The Black Celery is dark in colour, without threads, with a tender and pulpy heart, highly perfumed and of magician size: it reaches even one metre.
In past centuries, during the Papal State, it was supplied as food to ships bound for the Americas: good taste and long preservation made it a valuable food.
After the Second World War, with the spread of common American celery, this vegetable has almost disappeared.
The tradition of cultivation is still the same today: sowing takes place on Good Friday because, according to the farmers of Trevi, this accelerates the growth and delays flowering.
The seeds taken every year from the best plants are jealously guarded by the locals.
Harvesting takes place in October, during the Trevi Black Celery Festival.
It can be tasted in pinzimonio, prepared in parmesan cheese, stuffed with sausage but always seasoned with the precious olive oil EVO of the Olive Tree Band.

Smoked Vino Santo from the Upper Tiber Valley
Vin Santo, produced in all the Tuscan and Umbrian wine areas, has a strong tradition in the area around Città di Castello, in the upper Tiber Valley.
The bunches are hung for drying in rooms with stoves and fireplaces full of smoke, this ancient tradition is linked to the production of tobacco widespread in the area.
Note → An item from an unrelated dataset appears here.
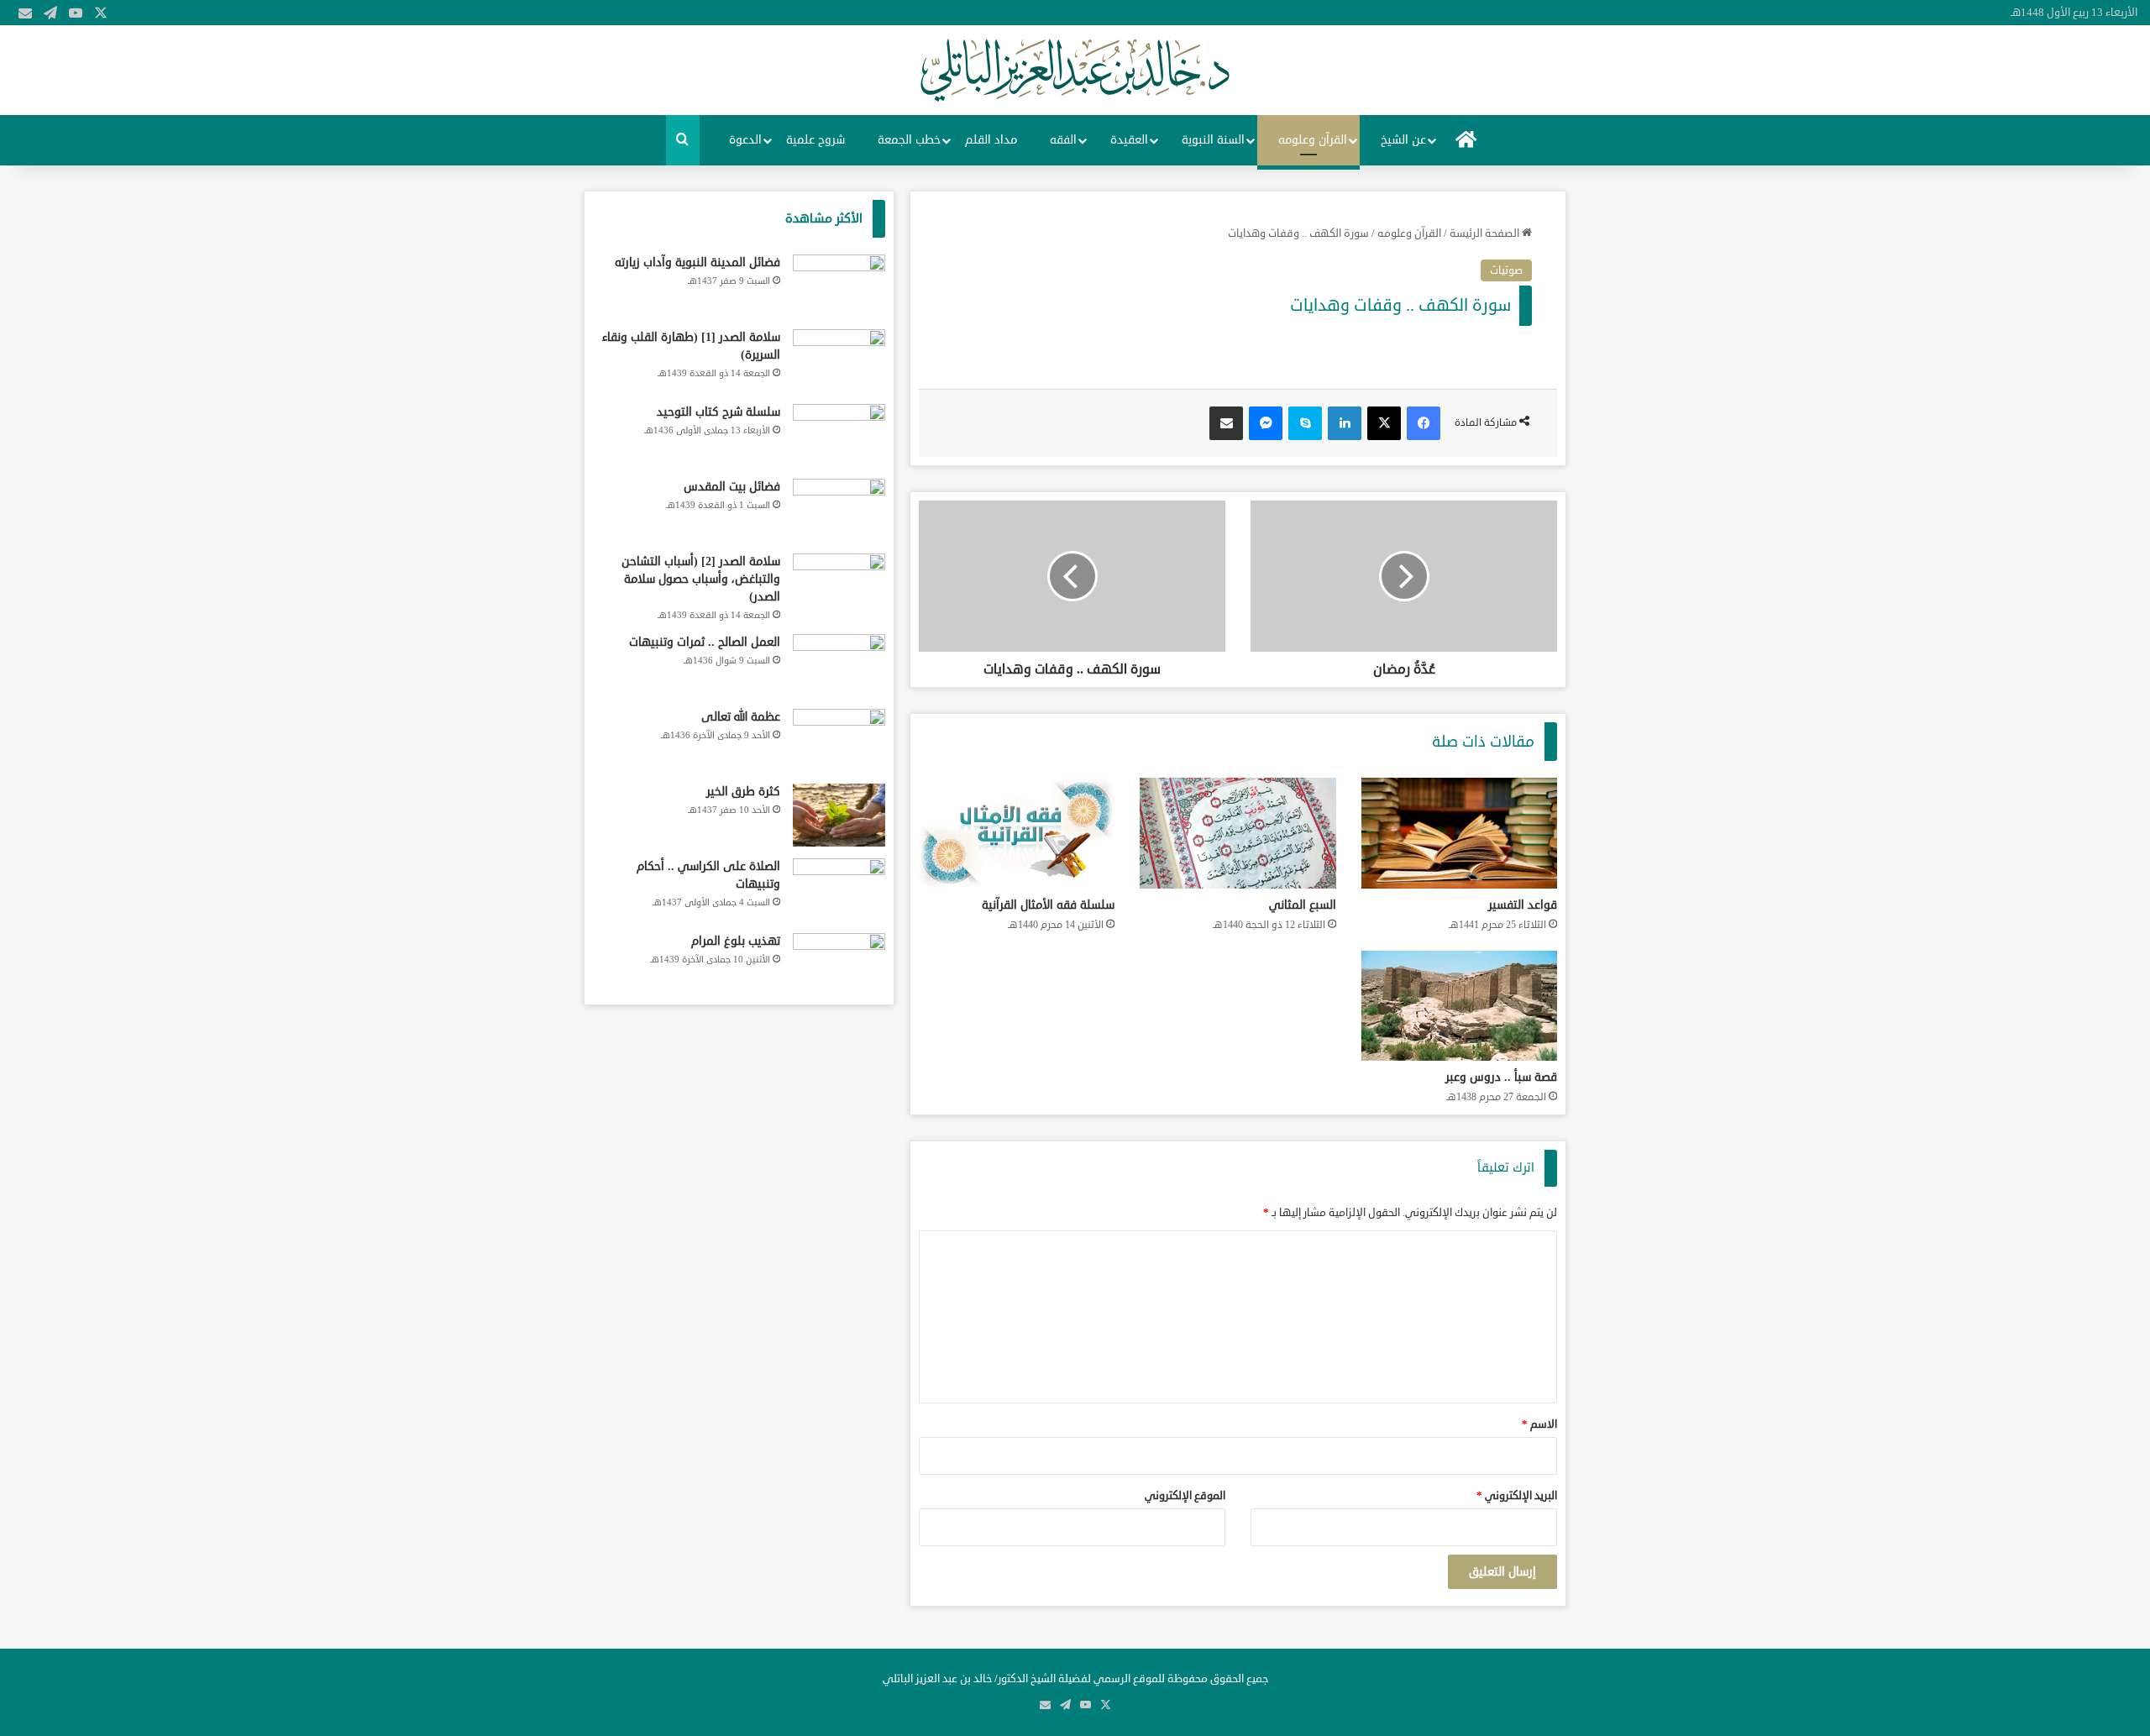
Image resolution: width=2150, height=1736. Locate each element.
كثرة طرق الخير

Families used to lay tobacco leaves and bunches of grapes on the beams of the kitchen, which come from Trebbiano, Malvasia but also Grechetto, cannaiolo, vernaccia and San Colombano.
The grapes, harvested when not completely ripe, are spread out for at least three or four months; at the end they are pressed and left to ferment in wooden barrels with mother yeast guarded by the producers.
After at least three years, the sweet wine, with its hints of smoke and dried fruit, is ready to be tasted together with traditional Umbrian dry sweets.

Salted Ricotta from Valnerina
A wild land rich in woods and with an ancient sheep-farming tradition: the Valnerina was once an area of sheep and goat farms.
The ancient Transhumance brought in Valnerina, every summer, flocks from other regions, in winter the farms moved to the milder plains.
During the transhumance the products (cheese and ricotta) had to be transported and stored: the ricotta that was not consumed immediately in the soup was placed in a bag of hemp, squeezed, salted and left to hang to dry in the rooms of seasoning (from two weeks to fifteen months).
This is how salted ricotta cheese was born in the form known today.
After a short seasoning it is perfect to be eaten with extra virgin olive oil and pepper, the most seasoned ricotta can be grated on soups, pasta and soups.

Second bean of the Orvieto Plan
An ancient crop, Fagiolo Secondo, which takes its name from the type of sowing: it takes place after the wheat harvest, in early July, after the first sowing. Harvesting takes place in October.
It is a small bean, from the white seed called the white gold of the Straw.
The area is that of Orvieto, at the foot of the cliff, until the 50s, was a widespread crop precisely in the whole area of the river Paglia: the farmers traded in exchange for oil, not produced in the plain.
The bean has a very delicate taste, the traditional recipe is that of beans all'uccelletto: the legumes are boiled, pan-fried with garlic, oil, sage and tomato seasoned with olive oil EVO raw.